Was gefällt dir am besten am Schreiben?
Bei mir gibt es normalerweise drei Phasen: Materialsammlung, Kondensierung des Materials in mögliche Texte und schließlich das Fertigstellen. Das Sammeln geht so nebenher. Das Fertigstellen gefällt mir am besten: Es geht oft sehr schnell und ist manchmal geradezu rauschhaft, wo plötzlich Bezüge aufblitzen und sich Wege im Textdickicht auftun. Dagegen kann …
Und was findest du am unangenehmsten?
… die Phase in der Mitte quälend sein. Ich sitze stundenlang inmitten von Textschnipselbergen und frage mich, wie daraus jemals ein fertiges Irgendwas werden soll.
Welche anderen Künstler*innen prägen dein Schreiben?
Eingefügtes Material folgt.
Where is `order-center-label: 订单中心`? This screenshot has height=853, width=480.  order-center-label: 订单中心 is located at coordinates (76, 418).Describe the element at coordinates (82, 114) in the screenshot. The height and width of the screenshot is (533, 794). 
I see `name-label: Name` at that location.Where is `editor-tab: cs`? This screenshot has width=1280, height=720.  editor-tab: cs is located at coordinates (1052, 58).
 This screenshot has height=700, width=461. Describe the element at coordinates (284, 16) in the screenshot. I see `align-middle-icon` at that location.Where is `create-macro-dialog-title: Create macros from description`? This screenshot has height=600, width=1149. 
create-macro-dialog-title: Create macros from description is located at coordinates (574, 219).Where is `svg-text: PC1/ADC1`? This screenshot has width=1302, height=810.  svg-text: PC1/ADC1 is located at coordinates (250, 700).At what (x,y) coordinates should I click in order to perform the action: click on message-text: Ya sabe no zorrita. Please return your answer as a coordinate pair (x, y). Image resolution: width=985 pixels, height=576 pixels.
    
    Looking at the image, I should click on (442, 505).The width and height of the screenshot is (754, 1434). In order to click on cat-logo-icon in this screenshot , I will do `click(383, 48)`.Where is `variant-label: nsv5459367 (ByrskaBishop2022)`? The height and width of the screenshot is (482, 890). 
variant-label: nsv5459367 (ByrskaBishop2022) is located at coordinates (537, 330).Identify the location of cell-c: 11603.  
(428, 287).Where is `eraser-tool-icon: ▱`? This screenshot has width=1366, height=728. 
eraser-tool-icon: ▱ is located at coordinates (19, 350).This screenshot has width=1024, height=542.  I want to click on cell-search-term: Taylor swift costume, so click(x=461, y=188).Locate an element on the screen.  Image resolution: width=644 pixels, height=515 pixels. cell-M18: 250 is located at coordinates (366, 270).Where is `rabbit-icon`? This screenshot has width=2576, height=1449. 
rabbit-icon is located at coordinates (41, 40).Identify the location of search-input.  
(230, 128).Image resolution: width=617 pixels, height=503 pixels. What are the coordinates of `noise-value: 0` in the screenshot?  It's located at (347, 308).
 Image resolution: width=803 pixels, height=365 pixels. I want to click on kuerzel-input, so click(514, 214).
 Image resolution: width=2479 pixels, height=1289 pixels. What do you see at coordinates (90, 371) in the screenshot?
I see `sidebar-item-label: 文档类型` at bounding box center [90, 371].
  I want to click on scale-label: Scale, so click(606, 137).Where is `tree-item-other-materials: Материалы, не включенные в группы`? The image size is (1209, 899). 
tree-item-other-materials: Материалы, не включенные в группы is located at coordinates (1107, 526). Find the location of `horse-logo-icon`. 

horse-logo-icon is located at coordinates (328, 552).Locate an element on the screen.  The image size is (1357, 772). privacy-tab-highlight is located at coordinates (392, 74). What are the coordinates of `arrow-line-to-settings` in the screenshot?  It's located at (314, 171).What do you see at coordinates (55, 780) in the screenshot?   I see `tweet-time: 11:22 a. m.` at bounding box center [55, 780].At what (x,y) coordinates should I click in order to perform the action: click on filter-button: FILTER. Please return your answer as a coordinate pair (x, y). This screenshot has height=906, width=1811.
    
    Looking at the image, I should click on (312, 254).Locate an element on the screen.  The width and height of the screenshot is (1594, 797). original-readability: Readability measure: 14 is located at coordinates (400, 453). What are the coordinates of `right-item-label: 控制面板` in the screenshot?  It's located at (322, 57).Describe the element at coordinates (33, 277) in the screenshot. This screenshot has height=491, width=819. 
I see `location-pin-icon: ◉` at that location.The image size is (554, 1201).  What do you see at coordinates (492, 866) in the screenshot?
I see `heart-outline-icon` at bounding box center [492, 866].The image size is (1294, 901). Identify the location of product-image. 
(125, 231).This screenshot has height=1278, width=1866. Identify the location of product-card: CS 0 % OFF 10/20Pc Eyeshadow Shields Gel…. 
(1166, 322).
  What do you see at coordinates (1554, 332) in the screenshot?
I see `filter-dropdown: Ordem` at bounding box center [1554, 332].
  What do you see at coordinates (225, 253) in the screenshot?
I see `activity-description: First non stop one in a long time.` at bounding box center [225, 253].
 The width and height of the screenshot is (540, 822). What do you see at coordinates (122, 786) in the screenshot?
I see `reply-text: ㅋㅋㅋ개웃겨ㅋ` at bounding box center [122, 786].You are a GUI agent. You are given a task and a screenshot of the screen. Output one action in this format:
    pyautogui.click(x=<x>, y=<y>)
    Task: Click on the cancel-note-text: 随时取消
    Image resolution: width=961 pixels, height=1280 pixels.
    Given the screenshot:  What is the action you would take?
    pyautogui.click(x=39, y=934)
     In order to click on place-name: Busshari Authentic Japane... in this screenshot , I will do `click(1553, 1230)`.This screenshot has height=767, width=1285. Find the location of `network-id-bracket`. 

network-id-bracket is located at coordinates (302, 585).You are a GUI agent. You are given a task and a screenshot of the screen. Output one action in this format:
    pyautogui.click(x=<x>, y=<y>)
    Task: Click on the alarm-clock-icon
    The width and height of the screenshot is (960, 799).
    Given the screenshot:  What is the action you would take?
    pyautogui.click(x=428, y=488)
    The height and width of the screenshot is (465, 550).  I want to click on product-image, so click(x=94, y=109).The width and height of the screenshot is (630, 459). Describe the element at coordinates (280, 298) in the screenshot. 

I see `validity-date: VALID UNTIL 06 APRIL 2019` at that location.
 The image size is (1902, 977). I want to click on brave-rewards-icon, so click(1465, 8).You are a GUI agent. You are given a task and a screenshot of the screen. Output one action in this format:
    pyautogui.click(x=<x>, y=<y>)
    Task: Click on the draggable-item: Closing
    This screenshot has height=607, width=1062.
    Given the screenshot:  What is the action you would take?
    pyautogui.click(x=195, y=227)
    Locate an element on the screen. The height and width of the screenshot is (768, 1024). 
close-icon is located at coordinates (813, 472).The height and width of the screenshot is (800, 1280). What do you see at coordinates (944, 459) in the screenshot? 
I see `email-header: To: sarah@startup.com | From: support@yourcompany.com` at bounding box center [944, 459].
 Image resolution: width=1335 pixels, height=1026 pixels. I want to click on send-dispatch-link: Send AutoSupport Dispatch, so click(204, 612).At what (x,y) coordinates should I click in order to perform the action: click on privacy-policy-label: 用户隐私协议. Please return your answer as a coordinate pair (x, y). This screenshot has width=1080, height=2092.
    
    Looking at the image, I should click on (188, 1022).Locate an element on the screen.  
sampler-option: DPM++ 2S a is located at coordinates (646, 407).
Ein großes Aha-Erlebnis verdanke ich John Ashbery: Man kann ja alles sagen! Alle Wörter verwenden! Stark beeinflusst mich auch der ganz normale Wortsalat aus Werbung, Spam, Zeitung, Fachartikeln, der stets um uns herum ist.
Welche Songs würde man auf dem Soundtrack zu deinem Debüt finden?
Diese hier: https://tidal.com/browse/playlist/9572bb93-0445-405d-b350-30c89d3ed138
Vielen Dank für deine Antworten.
Jan Imgrund, geboren 1974 in Düsseldorf, ist Jurist und Lyriker. Er hat in Köln und Paris Rechtswissenschaften studiert und in Göttingen zu einem kartellrechtlichen Thema promoviert. Nach einer längeren Zeit in Brüssel, wo er als Rechtsanwalt in einer Wirtschaftskanzlei gearbeitet hat, lebt und arbeitet er heute in Berlin. Er hat Gedichte in Literaturzeitschriften und Anthologien veröffentlicht. Im Jahr 2006 hat er an der Endrunde des open mike-Wettbewerbs teilgenommen.